"Italy is about to gamble. It is placing its bet on youth, on style, on energy. And on the unknown": here is how the BBC commented on Italian choice to ask the 39 years old Matteo Renzi to sworn in as Prime Minister.
The BBC is not the only broadcaster introducing Renzi as "an American-style politician with an easy smile, [crackling] with energy and vaulting ambition". Some even call him "the Italian Tony Blair", implying he is a "pragmatic centre-left politician with little use for ideology".
Introducing himself as a "different" politician, an outsider (even though he is in love with politics since he was a teenager and he was until a few hours ago the mayor of Florence), since when he started tangling with Italian "big politics", he is promising he would have been the one breaking "the power of the old guard, of the political caste, of those often invisible networks that still influence so much in Italy".

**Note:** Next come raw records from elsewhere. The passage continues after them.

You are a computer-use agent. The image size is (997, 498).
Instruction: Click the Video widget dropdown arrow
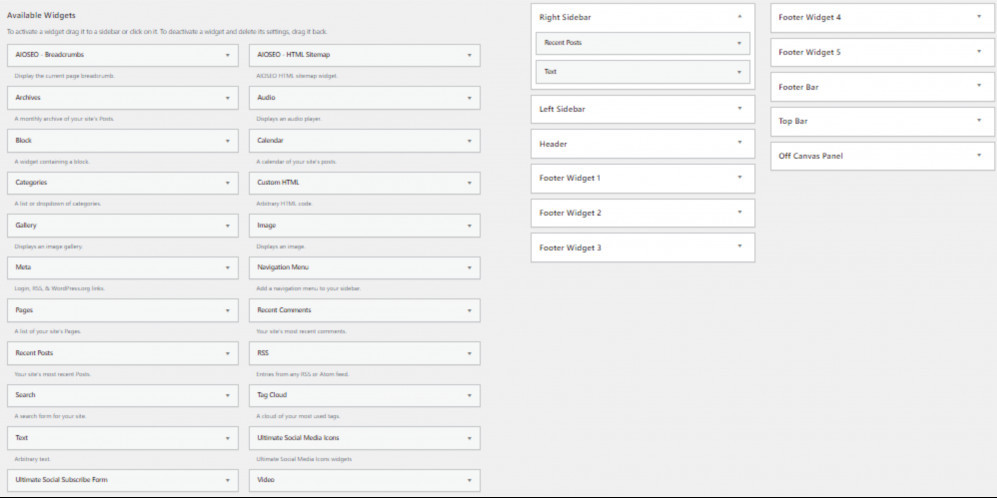coord(469,480)
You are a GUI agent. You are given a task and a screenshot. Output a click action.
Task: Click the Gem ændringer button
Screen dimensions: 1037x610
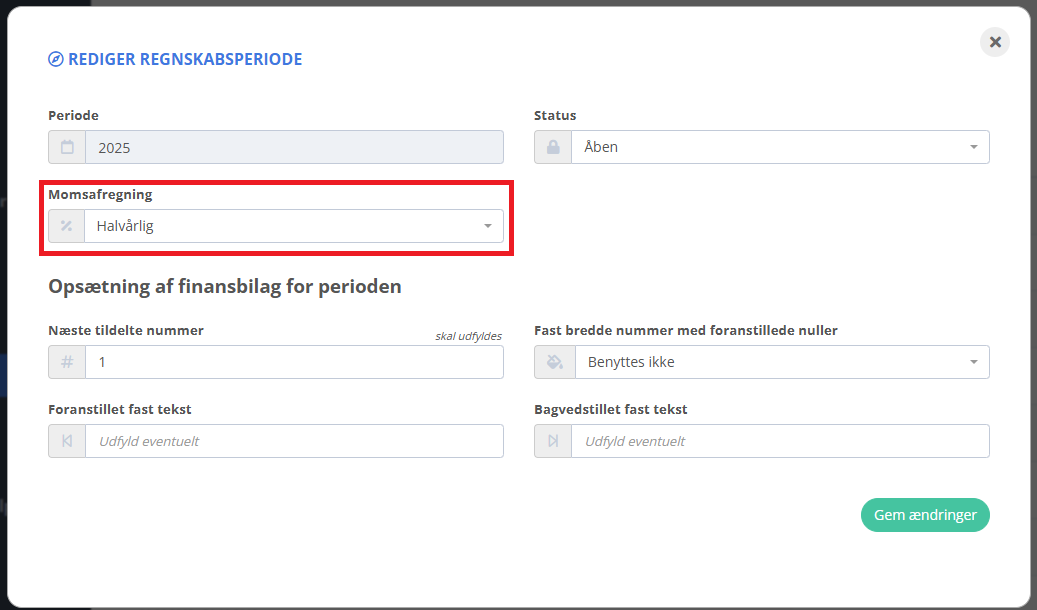(x=925, y=515)
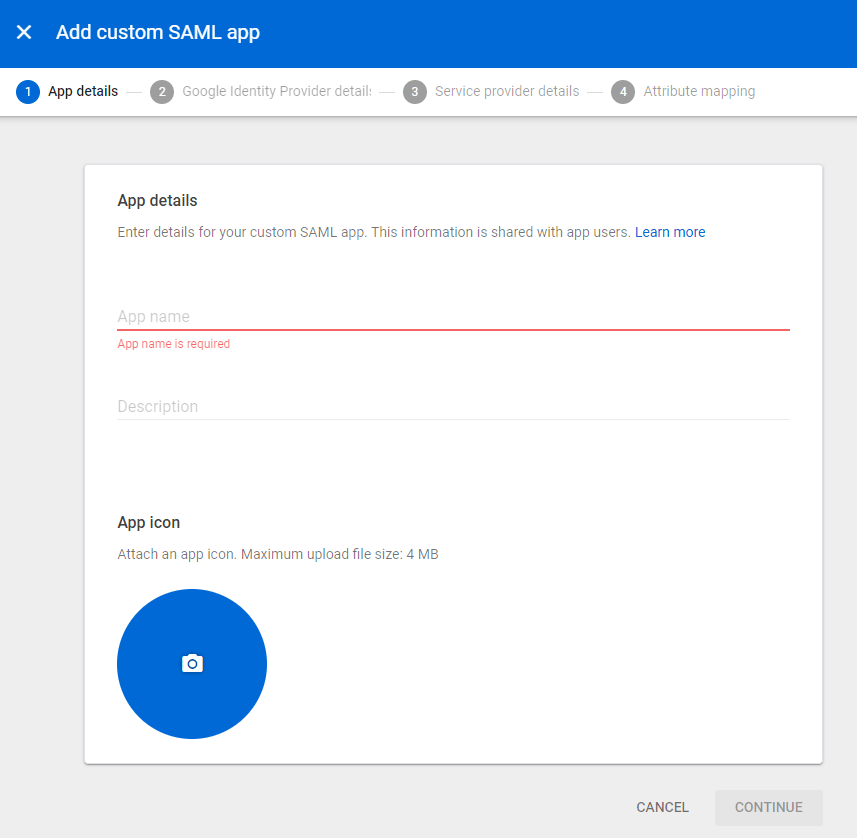This screenshot has height=838, width=857.
Task: Close the Add custom SAML app dialog
Action: [x=24, y=32]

According to the BBC, "his appointment could be an Italian revolution. His strength is drawn almost exclusively from his personality. He embodies change, and for many Italians that is enough". Indeed, although he will be the third prime minister appointed by President Napolitano without having won an election, Matteo Renzi seems determined to maintain the support of Italian people by rapidly implementing an incredibly ambitious reform plan.

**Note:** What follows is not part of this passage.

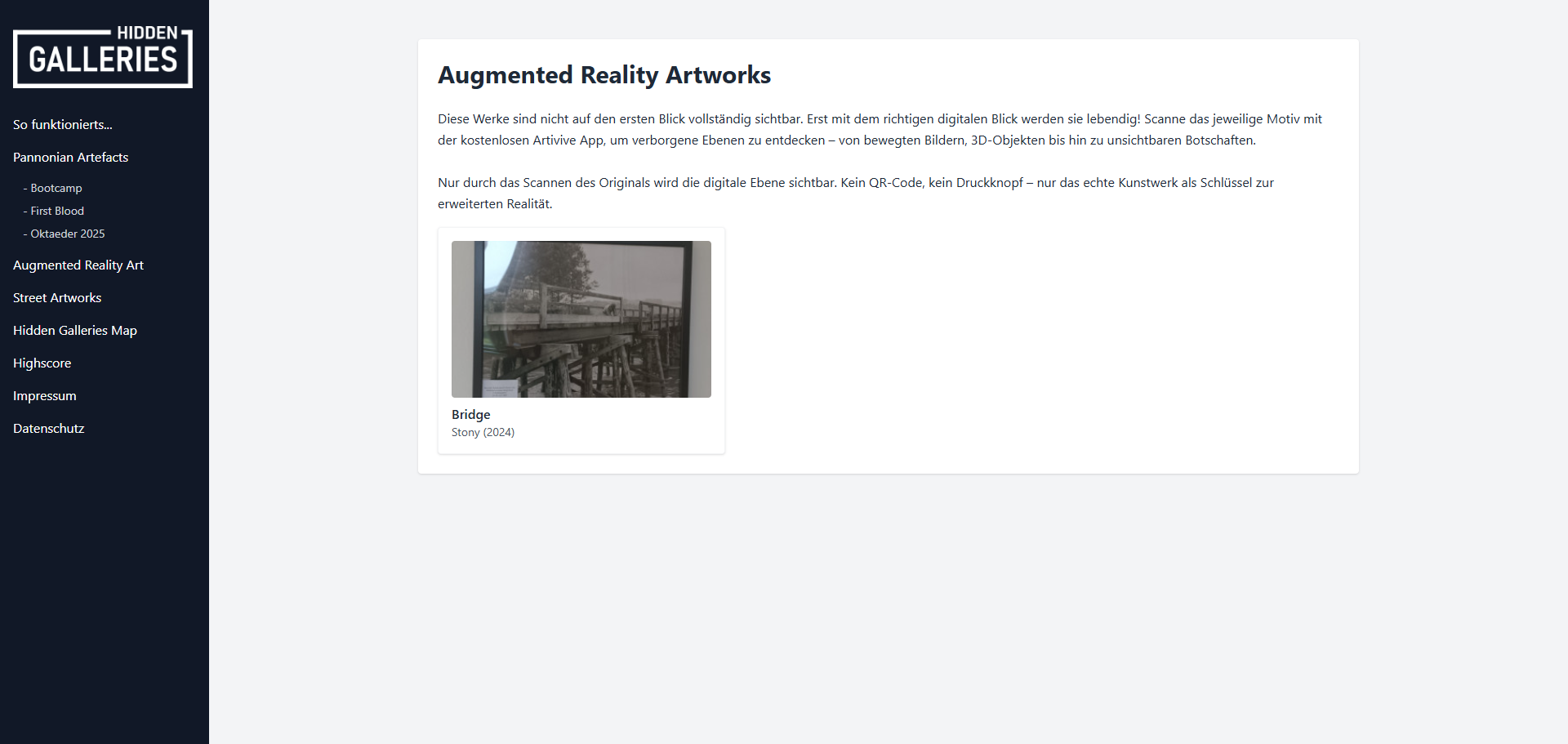Click the word HIDDEN in logo
The width and height of the screenshot is (1568, 744).
147,33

Actually, it is a matter of fact that if Renzi wants to be successful without a proper popular mandate, he will have to keep his current popular support, as this is the only way he will be able to bargain in the political arena to get the approval for reforms.
Matteo Renzi already promised that during his first few months in office, he will push through economic and electoral reforms, stressing he is ready to "this commitment all the energy I have". As several newspapers already pointed out, "if he fails, it could usher in a bitter election and fears of social unrest". And now everybody wants to know what is going to happen.